» **Assignment**
Report how many lines in the records below contain the word "refresh". Give only the number.

» **Source material**
**********

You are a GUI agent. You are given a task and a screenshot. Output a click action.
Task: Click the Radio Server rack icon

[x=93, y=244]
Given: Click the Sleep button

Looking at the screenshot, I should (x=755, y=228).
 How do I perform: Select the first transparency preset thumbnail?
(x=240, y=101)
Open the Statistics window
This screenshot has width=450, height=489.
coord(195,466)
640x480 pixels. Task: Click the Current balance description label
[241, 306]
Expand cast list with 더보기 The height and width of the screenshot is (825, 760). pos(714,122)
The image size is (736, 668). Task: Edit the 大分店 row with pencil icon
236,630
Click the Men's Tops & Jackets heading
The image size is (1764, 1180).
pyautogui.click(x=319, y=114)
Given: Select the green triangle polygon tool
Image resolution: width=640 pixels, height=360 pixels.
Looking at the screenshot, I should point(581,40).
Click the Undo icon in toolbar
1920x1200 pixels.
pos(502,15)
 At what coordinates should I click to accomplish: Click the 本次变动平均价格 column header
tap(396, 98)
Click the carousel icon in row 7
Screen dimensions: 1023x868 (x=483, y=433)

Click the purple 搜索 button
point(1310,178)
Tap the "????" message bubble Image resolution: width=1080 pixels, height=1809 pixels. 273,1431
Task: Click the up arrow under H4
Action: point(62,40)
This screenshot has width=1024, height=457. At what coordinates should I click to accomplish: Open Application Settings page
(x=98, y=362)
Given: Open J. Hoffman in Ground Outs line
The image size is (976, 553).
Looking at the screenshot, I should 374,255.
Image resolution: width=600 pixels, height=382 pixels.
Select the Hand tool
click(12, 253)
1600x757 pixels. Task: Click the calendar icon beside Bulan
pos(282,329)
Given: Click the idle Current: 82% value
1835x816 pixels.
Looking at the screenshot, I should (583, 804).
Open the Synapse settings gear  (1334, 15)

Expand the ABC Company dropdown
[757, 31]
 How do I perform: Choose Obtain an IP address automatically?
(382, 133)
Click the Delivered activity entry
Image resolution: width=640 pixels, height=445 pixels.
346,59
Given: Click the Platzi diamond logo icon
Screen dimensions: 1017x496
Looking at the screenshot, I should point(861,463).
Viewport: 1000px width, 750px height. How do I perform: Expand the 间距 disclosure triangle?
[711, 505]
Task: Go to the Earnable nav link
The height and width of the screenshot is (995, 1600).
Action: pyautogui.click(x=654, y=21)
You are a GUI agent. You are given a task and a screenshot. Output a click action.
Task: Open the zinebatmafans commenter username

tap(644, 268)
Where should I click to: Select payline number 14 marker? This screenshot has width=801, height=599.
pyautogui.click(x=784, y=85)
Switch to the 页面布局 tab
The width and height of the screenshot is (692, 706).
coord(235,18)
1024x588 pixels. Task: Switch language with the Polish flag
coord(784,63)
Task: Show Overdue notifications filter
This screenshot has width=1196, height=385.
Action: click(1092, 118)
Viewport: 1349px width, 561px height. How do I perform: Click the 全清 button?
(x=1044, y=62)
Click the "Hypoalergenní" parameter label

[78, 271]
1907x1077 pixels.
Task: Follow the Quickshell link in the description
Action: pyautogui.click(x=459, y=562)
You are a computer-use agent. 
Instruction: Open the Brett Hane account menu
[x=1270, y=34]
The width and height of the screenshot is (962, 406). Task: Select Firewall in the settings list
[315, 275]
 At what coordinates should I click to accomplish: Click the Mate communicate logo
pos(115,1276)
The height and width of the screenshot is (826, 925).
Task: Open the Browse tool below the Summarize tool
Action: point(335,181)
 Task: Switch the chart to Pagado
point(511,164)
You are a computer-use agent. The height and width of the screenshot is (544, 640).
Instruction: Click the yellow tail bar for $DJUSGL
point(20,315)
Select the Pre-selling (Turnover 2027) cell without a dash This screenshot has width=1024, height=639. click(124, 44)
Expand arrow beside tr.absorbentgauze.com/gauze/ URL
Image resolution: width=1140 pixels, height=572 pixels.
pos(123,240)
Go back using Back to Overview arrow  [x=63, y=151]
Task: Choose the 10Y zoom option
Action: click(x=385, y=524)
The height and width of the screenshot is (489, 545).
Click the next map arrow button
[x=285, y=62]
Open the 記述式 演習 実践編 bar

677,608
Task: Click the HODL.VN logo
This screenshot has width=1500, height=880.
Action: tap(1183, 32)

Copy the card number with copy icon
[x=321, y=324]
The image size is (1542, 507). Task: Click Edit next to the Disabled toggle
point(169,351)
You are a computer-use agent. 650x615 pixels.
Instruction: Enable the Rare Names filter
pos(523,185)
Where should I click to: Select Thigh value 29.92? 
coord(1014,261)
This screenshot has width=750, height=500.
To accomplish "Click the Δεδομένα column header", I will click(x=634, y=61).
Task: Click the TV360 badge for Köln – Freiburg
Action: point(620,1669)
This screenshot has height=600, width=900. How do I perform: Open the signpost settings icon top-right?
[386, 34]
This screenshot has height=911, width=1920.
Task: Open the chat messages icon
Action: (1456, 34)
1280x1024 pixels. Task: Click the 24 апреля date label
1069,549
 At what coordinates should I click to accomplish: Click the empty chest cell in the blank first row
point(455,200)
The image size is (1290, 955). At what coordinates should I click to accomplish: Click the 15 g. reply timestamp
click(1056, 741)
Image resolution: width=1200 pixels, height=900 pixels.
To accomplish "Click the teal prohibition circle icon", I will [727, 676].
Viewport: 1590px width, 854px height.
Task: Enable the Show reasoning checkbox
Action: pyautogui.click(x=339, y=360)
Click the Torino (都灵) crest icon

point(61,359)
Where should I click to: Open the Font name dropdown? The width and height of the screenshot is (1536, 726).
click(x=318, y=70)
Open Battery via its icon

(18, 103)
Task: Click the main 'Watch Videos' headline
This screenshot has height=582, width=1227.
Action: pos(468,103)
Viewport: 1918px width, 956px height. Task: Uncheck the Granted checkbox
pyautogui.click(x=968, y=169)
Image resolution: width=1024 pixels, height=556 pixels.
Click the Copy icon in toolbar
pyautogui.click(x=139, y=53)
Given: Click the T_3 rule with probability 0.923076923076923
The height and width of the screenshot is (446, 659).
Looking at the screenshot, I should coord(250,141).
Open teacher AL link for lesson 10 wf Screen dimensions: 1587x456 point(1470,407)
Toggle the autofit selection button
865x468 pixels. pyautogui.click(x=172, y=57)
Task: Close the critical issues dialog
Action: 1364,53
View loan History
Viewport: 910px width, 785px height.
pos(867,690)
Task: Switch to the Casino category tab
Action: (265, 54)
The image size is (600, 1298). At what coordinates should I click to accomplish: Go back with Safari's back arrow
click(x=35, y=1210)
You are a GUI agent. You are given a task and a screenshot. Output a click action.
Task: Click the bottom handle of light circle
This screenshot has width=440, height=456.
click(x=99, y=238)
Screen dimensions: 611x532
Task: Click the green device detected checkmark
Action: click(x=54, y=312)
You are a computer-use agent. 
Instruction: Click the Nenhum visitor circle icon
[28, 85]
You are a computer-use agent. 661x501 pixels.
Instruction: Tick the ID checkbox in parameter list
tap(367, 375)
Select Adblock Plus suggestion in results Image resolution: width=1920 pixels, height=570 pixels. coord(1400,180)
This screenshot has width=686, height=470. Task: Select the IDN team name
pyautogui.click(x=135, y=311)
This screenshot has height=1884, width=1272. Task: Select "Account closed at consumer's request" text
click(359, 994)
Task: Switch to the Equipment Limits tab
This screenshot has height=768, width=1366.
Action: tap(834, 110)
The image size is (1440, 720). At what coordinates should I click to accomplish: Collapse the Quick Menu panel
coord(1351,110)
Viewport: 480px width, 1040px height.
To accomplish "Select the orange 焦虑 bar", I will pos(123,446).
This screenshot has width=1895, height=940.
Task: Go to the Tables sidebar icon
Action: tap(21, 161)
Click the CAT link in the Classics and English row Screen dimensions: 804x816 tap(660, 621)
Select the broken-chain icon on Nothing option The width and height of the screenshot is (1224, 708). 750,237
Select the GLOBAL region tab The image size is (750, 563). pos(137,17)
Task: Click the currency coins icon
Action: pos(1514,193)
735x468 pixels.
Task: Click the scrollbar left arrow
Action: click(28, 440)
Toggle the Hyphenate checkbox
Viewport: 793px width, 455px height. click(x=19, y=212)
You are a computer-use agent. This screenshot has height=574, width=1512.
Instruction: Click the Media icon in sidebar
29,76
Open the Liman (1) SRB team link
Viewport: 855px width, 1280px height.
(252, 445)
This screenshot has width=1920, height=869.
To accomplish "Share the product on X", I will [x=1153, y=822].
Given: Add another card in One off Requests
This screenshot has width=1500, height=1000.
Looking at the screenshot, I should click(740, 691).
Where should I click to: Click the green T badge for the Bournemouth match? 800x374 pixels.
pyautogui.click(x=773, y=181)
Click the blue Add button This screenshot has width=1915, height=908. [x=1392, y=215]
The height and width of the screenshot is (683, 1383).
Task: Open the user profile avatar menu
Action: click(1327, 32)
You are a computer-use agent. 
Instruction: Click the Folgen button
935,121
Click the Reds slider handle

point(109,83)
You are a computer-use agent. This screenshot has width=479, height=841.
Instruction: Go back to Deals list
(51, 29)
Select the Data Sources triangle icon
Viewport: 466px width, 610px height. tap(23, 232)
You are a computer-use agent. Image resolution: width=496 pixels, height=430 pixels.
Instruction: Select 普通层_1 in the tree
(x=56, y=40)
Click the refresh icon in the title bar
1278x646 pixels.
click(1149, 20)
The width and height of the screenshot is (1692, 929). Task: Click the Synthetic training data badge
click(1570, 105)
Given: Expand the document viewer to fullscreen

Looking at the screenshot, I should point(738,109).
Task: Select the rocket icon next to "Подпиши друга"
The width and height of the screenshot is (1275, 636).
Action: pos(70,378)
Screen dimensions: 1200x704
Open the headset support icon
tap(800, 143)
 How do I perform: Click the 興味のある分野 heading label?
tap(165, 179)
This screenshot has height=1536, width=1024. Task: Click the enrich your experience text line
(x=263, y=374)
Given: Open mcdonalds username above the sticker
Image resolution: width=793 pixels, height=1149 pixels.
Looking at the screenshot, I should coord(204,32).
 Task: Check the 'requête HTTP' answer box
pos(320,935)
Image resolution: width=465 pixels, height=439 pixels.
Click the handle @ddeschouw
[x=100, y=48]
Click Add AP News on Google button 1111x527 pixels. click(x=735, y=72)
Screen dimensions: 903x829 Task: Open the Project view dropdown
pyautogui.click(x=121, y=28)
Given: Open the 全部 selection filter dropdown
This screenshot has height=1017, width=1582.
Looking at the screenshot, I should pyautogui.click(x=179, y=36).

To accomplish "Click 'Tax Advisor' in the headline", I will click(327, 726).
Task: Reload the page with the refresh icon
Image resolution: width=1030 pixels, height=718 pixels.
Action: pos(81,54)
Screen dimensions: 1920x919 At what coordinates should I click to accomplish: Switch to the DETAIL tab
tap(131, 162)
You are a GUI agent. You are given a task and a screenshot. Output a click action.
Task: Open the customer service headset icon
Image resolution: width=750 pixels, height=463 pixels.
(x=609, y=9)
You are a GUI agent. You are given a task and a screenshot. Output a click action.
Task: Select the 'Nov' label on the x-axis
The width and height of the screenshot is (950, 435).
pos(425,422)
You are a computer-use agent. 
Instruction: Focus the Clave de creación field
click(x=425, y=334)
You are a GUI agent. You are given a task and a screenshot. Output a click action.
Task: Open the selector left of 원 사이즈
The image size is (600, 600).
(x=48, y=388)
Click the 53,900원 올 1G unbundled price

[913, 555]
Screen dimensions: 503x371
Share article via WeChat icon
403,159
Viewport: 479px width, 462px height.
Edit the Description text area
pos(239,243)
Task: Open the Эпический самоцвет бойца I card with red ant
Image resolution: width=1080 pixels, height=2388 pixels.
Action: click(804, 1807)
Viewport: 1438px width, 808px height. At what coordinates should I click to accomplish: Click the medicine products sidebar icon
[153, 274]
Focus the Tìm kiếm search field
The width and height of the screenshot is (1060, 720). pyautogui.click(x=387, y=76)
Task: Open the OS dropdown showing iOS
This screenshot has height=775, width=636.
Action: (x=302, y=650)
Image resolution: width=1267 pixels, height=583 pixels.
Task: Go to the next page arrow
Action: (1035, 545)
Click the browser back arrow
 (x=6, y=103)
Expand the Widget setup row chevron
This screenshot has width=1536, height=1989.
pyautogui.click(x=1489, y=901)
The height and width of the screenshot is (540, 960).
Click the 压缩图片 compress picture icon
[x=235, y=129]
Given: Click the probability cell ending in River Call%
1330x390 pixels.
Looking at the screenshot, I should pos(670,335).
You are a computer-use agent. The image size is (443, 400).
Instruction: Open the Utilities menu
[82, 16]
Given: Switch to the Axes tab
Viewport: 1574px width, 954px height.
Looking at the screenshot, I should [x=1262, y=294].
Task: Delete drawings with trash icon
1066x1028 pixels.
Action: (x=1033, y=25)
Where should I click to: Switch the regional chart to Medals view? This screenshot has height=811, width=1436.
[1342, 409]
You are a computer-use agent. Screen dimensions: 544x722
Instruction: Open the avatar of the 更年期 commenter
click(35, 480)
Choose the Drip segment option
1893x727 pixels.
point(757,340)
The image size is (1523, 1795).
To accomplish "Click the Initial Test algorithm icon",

**********

» **Written solution**
2